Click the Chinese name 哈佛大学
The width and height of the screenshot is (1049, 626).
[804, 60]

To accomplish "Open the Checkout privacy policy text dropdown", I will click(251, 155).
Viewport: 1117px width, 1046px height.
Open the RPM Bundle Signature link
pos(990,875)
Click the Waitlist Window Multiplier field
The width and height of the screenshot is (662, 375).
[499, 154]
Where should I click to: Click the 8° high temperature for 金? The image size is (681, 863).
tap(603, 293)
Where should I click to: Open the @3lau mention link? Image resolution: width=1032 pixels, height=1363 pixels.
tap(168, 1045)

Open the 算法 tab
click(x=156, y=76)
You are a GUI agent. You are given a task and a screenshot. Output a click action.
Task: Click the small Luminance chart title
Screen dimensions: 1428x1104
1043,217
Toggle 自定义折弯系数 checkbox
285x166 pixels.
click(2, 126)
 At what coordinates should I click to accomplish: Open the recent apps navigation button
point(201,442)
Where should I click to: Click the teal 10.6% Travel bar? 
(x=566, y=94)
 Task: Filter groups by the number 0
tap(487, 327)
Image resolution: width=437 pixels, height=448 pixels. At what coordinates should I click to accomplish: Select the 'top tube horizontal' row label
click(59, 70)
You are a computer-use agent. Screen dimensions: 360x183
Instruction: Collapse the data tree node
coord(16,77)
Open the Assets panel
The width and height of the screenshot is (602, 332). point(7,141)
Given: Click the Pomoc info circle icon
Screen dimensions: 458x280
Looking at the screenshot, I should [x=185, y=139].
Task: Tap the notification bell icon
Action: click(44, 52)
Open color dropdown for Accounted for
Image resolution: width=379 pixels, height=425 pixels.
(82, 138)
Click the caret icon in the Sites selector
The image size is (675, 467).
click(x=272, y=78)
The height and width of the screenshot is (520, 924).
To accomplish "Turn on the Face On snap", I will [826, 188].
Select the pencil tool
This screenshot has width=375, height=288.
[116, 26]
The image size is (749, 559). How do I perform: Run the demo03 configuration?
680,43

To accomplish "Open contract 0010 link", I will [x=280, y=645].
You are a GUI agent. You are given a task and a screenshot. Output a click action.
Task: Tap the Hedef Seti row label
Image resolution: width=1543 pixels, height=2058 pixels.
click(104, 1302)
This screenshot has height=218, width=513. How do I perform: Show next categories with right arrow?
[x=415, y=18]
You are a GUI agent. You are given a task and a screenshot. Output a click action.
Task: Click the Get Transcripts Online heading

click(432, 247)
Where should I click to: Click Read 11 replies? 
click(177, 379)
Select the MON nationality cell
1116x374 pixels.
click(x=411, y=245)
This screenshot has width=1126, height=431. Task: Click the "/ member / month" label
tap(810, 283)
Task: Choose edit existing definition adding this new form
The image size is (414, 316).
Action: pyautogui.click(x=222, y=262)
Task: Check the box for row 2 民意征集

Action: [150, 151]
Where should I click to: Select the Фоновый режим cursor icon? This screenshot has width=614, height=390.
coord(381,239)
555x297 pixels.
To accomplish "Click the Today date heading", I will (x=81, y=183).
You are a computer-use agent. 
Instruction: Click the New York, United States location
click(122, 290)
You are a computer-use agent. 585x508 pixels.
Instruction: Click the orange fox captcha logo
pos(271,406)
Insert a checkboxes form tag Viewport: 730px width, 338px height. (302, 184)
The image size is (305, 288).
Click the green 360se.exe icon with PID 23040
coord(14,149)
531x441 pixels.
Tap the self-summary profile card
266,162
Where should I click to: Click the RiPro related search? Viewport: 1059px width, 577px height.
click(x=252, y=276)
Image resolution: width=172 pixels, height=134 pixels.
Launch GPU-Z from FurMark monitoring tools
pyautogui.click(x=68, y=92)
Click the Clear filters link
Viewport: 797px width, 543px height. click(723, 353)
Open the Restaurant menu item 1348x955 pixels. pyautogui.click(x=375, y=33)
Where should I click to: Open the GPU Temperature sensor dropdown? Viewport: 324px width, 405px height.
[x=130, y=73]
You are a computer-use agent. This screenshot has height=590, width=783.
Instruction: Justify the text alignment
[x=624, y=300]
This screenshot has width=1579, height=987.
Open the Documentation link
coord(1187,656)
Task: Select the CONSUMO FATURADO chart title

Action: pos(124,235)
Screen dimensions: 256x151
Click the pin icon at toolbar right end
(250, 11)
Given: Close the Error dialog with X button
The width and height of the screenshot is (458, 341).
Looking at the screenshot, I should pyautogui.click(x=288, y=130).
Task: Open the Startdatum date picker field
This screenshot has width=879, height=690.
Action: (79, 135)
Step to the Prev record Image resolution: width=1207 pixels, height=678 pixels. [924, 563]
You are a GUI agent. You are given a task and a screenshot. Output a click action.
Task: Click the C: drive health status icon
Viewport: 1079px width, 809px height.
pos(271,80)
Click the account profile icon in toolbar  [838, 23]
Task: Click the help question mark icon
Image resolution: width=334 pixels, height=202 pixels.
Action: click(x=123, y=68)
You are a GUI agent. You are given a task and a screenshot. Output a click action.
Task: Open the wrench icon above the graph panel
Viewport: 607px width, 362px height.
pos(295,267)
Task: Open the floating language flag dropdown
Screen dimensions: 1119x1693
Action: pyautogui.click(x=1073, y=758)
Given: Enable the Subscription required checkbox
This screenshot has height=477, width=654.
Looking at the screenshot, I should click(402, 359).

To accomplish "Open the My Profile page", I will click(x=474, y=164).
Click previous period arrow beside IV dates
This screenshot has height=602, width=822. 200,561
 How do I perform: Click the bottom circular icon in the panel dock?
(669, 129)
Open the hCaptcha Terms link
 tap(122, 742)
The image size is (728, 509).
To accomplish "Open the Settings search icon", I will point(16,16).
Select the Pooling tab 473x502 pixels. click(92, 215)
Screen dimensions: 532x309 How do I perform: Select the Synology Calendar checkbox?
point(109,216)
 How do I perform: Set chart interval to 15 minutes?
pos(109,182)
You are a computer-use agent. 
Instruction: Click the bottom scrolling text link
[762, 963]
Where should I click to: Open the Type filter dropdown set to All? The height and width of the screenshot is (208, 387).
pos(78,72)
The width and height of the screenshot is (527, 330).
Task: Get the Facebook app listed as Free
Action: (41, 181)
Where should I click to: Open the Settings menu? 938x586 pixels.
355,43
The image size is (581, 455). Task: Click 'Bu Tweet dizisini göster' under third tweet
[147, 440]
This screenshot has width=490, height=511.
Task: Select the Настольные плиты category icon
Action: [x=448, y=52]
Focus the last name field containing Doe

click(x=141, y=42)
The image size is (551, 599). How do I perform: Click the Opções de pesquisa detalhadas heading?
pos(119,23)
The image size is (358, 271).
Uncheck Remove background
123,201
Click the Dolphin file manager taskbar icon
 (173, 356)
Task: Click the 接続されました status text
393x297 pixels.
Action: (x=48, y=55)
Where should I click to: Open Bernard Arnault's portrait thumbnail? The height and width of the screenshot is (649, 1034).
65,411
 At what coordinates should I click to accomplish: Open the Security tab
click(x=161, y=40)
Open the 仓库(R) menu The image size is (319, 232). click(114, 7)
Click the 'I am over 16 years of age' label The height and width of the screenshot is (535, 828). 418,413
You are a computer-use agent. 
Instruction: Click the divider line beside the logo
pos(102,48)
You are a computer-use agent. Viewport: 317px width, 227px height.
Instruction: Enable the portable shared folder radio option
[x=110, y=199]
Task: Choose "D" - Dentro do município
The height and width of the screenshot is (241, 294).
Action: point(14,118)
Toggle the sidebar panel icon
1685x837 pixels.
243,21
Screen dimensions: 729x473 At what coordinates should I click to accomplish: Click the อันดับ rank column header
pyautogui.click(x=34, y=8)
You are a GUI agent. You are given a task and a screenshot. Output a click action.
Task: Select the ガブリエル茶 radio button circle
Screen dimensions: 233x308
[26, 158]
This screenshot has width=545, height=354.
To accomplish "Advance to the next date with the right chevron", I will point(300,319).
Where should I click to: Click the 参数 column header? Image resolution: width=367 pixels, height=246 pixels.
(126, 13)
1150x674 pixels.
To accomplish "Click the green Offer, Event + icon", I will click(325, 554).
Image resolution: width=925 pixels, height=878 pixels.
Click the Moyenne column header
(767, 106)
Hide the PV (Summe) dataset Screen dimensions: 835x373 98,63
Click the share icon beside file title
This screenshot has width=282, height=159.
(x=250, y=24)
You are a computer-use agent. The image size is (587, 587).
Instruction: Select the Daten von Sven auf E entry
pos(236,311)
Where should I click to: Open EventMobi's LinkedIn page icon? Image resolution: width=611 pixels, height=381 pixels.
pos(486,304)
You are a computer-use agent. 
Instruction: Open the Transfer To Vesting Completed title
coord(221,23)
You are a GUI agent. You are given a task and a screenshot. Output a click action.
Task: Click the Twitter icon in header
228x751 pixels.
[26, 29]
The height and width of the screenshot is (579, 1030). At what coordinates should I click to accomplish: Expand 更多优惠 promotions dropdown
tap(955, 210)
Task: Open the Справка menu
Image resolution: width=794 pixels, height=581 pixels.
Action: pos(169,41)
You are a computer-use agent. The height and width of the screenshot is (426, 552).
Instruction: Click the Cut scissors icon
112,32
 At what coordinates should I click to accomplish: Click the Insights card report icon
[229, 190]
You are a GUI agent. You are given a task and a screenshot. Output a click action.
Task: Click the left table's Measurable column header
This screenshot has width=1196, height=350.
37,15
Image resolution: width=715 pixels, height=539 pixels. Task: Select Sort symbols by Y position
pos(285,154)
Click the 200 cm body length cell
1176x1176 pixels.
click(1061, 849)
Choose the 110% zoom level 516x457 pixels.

------------------------------------------------

▶ [Task directions]: Which lines of the data contain the string "status"? Copy each one.

▶ [Response to the exercise]:
Task: Click the C: drive health status icon
Task: Click the 接続されました status text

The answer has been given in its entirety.